Grimsel Pass is a high mountain pass at an elevation of 2.164m (7,100ft) above the sea level. The road is usually closed between October and May, due to the high snowfall on the pass. It's one of thehighest paved roads of the Alps.
The road encompasses miles of stunning views through twisty hair pin corners, high elevations and steep grades. It’s a road that was artfully drawn on the landscape, basically traffic free. The road leads along many sparkling reservoir lakes with more marvelous views to enjoy. This Swiss high mountain pass links the Hasli Valley in the Bernese Oberland with the Goms district in the Valais. It is located near the source of the Rhone at the Rhone Glacier.
The road over the pass was built in 1894, and was the only way to get over the Bernese Alps in Wallis. Over the pass, the views look like a lunar landscape. Due to the high altitude of the pass, and its continental location, the climate is cool or cold all year round, and receives a fair amount of precipitation year round (the majority of which is snow). Snow usually falls from late September until late June, although during cool spells, it can snow at the height of summer.
Approaching from the North, the pass climbs up through lush forests, with wide smooth sweeping roads, this then gradually opens into a granite like valley either side, where the views begin to open up, and the road starts to become more twisty. The final ascent to the top is one of the best, with some great switchbacks, and excellent views ahead throughout, there are very few blind bends or unsighted crests. The run back down from the top is much more narrow, the road not quite so smooth, however still fun, but you do have to concentrate all the way down to the valley floor, as on-coming traffic can be difficult to negotiate along some stretches, and there are a number of blind bends. All in a 5 stars road.
Grimsel Pass doesn’t offer much of danger but it’s dubbed one of the world’s most insane roads. The pass road runs through a wild, sparsely grown mountainous region marked by granite rocks, reservoir lakes, and power plants. Also in the area there’s the Grimsel Test Site, used for research into underground radioactive waste disposal.The road over the pass traverses a wild and barren mountain landscape where the main features are granite rock formations, reservoirs and power stations. Also worth mentioning is a service road at the level of the hotel Alpenroesli just before the pass. It leads to Oberaar storage lake and opens a wonderful view to the glaciers. This road is controlled by a traffic light that releases every half hour alternating the direction of travel.

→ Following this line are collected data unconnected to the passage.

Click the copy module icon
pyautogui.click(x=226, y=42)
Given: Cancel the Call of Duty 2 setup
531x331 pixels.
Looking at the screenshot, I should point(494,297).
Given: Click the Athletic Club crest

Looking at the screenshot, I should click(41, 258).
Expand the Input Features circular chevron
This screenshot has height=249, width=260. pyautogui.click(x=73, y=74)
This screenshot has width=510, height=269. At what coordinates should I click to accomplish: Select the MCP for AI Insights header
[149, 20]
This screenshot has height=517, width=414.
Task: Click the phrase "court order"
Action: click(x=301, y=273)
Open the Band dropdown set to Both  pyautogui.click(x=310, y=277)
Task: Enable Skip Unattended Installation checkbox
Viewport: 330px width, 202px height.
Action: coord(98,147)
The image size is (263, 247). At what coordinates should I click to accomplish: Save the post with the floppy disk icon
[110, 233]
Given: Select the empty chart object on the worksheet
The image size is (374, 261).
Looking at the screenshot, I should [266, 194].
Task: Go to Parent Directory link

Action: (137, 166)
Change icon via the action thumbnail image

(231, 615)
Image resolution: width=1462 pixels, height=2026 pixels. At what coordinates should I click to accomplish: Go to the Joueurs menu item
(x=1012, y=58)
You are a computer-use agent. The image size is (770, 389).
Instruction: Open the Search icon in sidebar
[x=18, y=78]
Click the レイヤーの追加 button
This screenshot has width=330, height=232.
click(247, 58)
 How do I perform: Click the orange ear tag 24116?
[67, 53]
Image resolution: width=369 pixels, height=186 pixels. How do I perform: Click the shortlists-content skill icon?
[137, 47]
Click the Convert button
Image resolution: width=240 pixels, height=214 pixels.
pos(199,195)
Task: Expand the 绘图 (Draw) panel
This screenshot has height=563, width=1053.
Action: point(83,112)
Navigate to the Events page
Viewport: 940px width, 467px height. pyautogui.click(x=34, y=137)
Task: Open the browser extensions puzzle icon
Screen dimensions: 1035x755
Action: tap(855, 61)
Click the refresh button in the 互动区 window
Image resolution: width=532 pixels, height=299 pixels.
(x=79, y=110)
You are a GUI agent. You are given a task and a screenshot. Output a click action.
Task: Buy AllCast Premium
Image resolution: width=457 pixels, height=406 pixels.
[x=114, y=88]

There are 2 routes to reach the summit. Starting from Oberwald, the ascent is 12.1 km long. Over this distance, the elevation gain is 797 meters. The average percentage is 6.6 % and the maximum slope is 11 %. And starting from Innertkirchen, the ascent is 26 km long. Over this distance, the elevation gain is 1.540 meters. The average percentage is 5.9 % and the maximum slope is 11 %. It’s a big, long climb – with uneven grading, sometimes very steep, sometimes false flat, but relentless. There are quite a few tunnels up Grimsel. But the two biggest can be avoided by following the old paved cliff road – fine for a road bike. Three others can also be avoided by the old cliff road …. but they are not paved – but fine if not on a road bike.